Dr. Andreas Hoger, Hengeler Mueller
Dr. Andreas Hoger, Hengeler Mueller

Der deutsche M&A-Markt befindet sich derzeit auf einem stabilen Niveau. Vor allem bei großen M&A-Transaktionen dominieren kompetitive Bieterverfahren, wie zuletzt etwa beim Verkauf der EEW-Gruppe durch EQT. Finanzierungen sind weiterhin extrem günstig und der Investitionsdruck bei Investoren ist hoch. 

Die aktuellen Rahmenbedingungen auf dem deutschen M&A-Markt haben den Wettbewerb um attraktive Kaufobjekte verschärft. Verkäufern gelingt es so zunehmend, Transaktionsrisiken in sehr verkäuferfreundlichen M&A-Verträgen weitgehend auf Käufer abzuwälzen.

Locked-Box-Mechanismen Standards bei Private-Equity-Verkäufen
In vielen Transaktionen am deutschen Markt übertragen Verkäufer das Kaufobjekt wirtschaftlich mit Wirkung zu einem zurückliegenden Stichtag, zu dem ein fester Kaufpreis bestimmt wird und ab dem der Käufer das volle Risiko trägt („Locked Box“). Bei Private-Equity-Verkäufen ist dies der Regelfall, aber auch strategische Verkäufer wählen diesen Mechanismus immer häufiger. Der Stichtag liegt heute oft länger zurück als früher; Zeiträume von sechs Monaten oder mehr vor Vertragsschluss sind nicht mehr unüblich. Dies zwingt Käufer dazu, die Geschäftsentwicklung ab dem Stichtag einzupreisen. Flankierende Schutzmechanismen zugunsten des Käufers, d.h. typischerweise eine Gewährleistung des Verkäufers für den Stichtagsabschluss, Regelungen zu außergewöhnlichen Geschäftsvorfällen und ein Verbot von Vermögensabflüssen an den Verkäufer nach dem Stichtag, sind aber weiterhin Marktstandard.Locked-Box-Mechanismen Standard bei Private-Equity-Verkäufen

Kartellfreigaberisiko oft allein beim Käufer
Das Kartellfreigaberisiko trägt der Käufer in M&A-Verträgen aktuell oft vollständig. Meist muss er auch Veräußerungsauflagen akzeptieren, wenn die Kartellbehörden die Freigabe andernfalls versagen würden (sog. „hell or high water“-Klausel). Solche Regelungen können unterschiedlich strikt ausgestaltet sein, etwa im Hinblick darauf, ob der Käufer Auflagen nur für das Kaufobjekt oder auch für sein eigenes Geschäft akzeptieren muss oder ob die Verpflichtung nur bis zu einer bestimmten Wertgrenze greift. Vor allem Finanzinvestoren sind aber häufig bereit, das Kartellfreigaberisiko vollständig zu tragen, wenn ihre Portfoliogesellschaften kein überlappendes Geschäft mit dem Kaufobjekt haben. Nicht selten können Verkäufer auch eine Vertragsstrafe durchsetzen, die ein Käufer zahlen muss, wenn die Kartellfreigabe ausbleibt. Die Strafe kann beträchtlich sein – in manchen Fällen bis zu 10% des Unternehmenswerts. Meist liegt sie aber eher im Bereich von
1 bis 5%. Käufer können sich hiergegen nur durch eine sorgfältige Wettbewerbsanalyse absichern.
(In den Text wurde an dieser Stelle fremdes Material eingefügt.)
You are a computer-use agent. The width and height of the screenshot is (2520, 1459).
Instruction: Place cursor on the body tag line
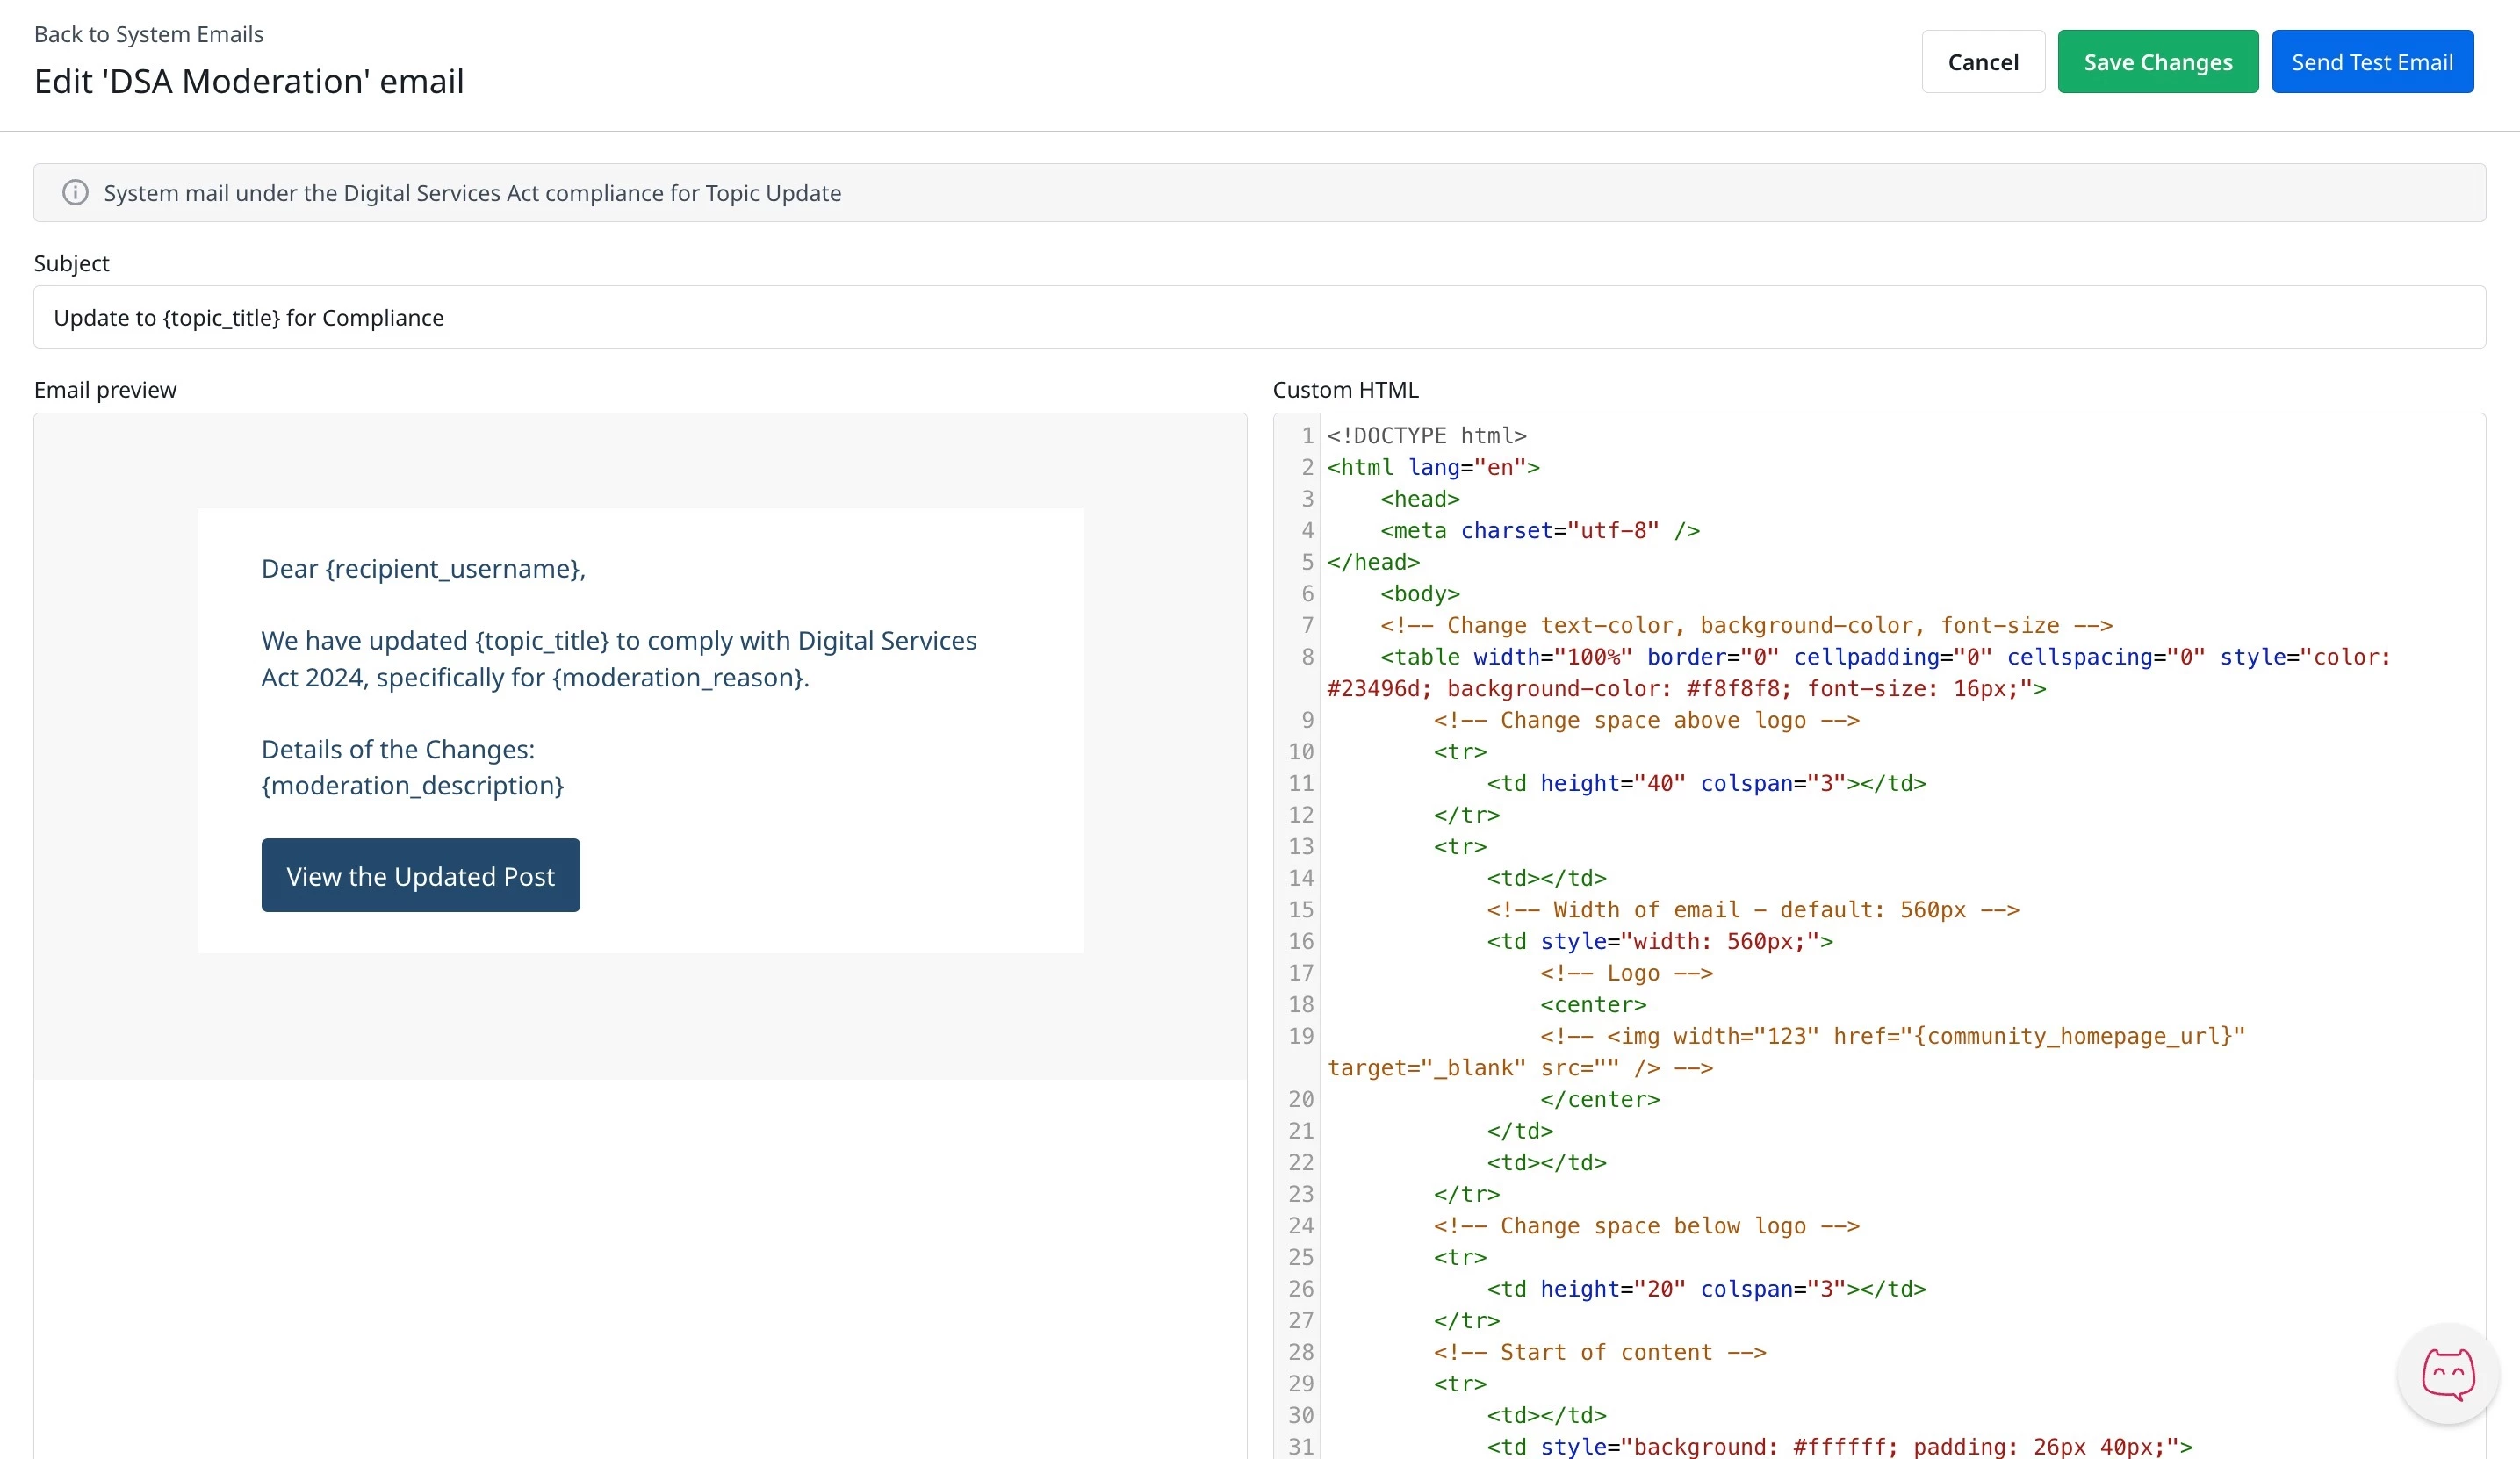1419,594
Umfangreiche Verkäufergewährleistungen und Freistellungen seltener
Käufern gelingt es zunehmend seltener, in M&A-Verträgen umfangreiche Gewährleistungen und Freistellungen durchzusetzen. Gewährleistungskataloge sind oft kurz und beschränkt auf Anteilseigentum und Bilanzgarantie. Generalklauselartige Gewährleistungen finden sich kaum noch. Hinzu kommen weite Haftungsausschlüsse für offen gelegte Umstände, hohe Schwellenwerte und niedrige Haftungsgrenzen. Verkäufer können oft auch Freistellungsverpflichtungen für bekannte Risiken abwehren. Für Käufer ist deshalb eine intensive Due Diligence vor Vertragsschluss noch wichtiger. In kompetitiven Verfahren mit kurzen Fristen und anderen Beschränkungen sind einer solchen Due Diligence aber regelmäßig Grenzen gesetzt.